Frénésie incontrôlée autour de la tulipe, la tulipomania a été considérée comme la première bulle spéculative de l’histoire. Cet engouement autour d’un petit bulbe familier et désormais à la portée de toutes les bourses nous parait inimaginable ! Et pourtant, avant de devenir la fleur la plus populaire dans sa catégorie, la tulipe a bel et bien voyagé et est devenue une convoitise que l’on s’échangeait à prix d’or.
Alors pourquoi cette crise de la tulipe ? Quel héritage les tulipes nous ont elles laissé ? Voyageons quelques siècles en arrière sur les traces de la tulipe et de son incroyable épopée en Europe…
Qu'appelle-t-on la tulipomania ?
On a dit et écrit beaucoup de choses sur la tulipomania, ce moment de l’histoire européenne où les tulipes se vendaient à prix d’or sur le marché. Période troublée, phénomène fascinant et inquiétant à la fois… Tout se joue au 17ème siècle, en plein âge d’or hollandais qui rayonne sur le monde, les mers et le commerce.

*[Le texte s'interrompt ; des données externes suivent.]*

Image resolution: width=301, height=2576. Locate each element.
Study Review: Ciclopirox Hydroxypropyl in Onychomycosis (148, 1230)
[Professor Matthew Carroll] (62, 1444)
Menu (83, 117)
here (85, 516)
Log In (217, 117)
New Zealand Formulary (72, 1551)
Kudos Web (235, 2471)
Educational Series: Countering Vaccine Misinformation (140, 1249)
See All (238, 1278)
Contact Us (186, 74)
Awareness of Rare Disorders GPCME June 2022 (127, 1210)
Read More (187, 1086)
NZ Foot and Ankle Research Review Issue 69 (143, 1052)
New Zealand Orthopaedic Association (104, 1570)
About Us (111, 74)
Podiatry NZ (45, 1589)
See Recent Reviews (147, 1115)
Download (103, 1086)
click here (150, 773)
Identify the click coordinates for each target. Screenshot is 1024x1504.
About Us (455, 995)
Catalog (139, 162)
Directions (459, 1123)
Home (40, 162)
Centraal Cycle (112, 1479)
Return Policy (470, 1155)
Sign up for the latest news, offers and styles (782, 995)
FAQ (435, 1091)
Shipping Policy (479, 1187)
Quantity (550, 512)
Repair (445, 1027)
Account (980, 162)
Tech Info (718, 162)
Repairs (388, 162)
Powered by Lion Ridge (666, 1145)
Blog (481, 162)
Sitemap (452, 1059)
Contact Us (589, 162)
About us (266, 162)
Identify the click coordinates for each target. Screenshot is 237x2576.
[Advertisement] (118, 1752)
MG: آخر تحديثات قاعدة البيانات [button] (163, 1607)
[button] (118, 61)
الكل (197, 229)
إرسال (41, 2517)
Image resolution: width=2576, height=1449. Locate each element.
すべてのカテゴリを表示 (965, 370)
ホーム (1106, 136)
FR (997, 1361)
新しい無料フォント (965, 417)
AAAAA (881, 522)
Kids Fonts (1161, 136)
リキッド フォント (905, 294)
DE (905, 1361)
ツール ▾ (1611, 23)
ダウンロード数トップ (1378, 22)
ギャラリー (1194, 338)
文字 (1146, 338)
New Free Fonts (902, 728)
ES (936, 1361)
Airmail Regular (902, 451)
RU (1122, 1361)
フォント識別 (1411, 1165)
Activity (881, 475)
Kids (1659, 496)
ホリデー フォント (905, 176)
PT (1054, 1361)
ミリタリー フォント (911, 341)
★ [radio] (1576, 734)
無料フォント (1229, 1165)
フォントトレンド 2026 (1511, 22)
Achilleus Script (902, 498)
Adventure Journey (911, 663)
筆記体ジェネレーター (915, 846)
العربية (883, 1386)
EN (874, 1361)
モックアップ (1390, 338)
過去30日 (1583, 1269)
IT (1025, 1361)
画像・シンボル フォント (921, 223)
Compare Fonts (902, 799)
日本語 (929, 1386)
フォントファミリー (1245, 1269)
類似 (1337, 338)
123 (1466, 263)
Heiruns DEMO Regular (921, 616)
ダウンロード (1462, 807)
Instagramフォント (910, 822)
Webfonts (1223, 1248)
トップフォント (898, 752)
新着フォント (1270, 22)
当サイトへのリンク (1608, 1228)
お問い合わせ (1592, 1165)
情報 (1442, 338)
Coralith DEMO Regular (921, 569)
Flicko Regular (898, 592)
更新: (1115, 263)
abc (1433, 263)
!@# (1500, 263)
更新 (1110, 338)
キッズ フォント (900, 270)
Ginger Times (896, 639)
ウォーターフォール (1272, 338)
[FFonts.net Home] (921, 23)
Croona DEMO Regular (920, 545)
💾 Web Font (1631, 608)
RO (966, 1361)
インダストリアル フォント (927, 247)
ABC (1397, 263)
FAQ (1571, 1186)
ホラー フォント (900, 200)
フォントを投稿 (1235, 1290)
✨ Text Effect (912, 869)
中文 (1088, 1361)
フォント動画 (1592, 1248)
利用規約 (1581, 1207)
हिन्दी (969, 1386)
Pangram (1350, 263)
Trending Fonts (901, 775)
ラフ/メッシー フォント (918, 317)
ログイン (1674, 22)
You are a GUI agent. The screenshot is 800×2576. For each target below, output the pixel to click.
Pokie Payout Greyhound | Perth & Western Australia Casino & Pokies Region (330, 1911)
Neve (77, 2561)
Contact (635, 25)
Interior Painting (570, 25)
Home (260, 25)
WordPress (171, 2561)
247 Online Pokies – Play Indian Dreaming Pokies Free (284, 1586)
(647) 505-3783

Introduites vers 1560 dans les Provinces-Unies (actuels Pays-Bas), les tulipes vont susciter tout d’abord l’intérêt des botanistes, puis bientôt celui du grand public. Elles forcent l’admiration aux Pays-Bas, mais aussi en France, où on en plante dans les jardins du Louvre, Louis XIII en faisant un emblème de luxe, Louis XIV adoptant lui aussi cette fleur comme fleur officielle de la cour…
C’est Charles de l’Ecluse (Carolus Clusius), botaniste et professeur à l’université de Leyde, qui commence à planter le bulbe dans les terres sablonneuses du jardin de l’université en 1594 et ainsi à reproduire la tulipe.
L’horticulture se développait déjà dans la province de Hollande, où une cinquantaine de variétés étaient connues dès 1580. Mais vers 1630, tout s’accélère : plus de 100 espèces différentes de tulipes arrivent en moins d’un siècle.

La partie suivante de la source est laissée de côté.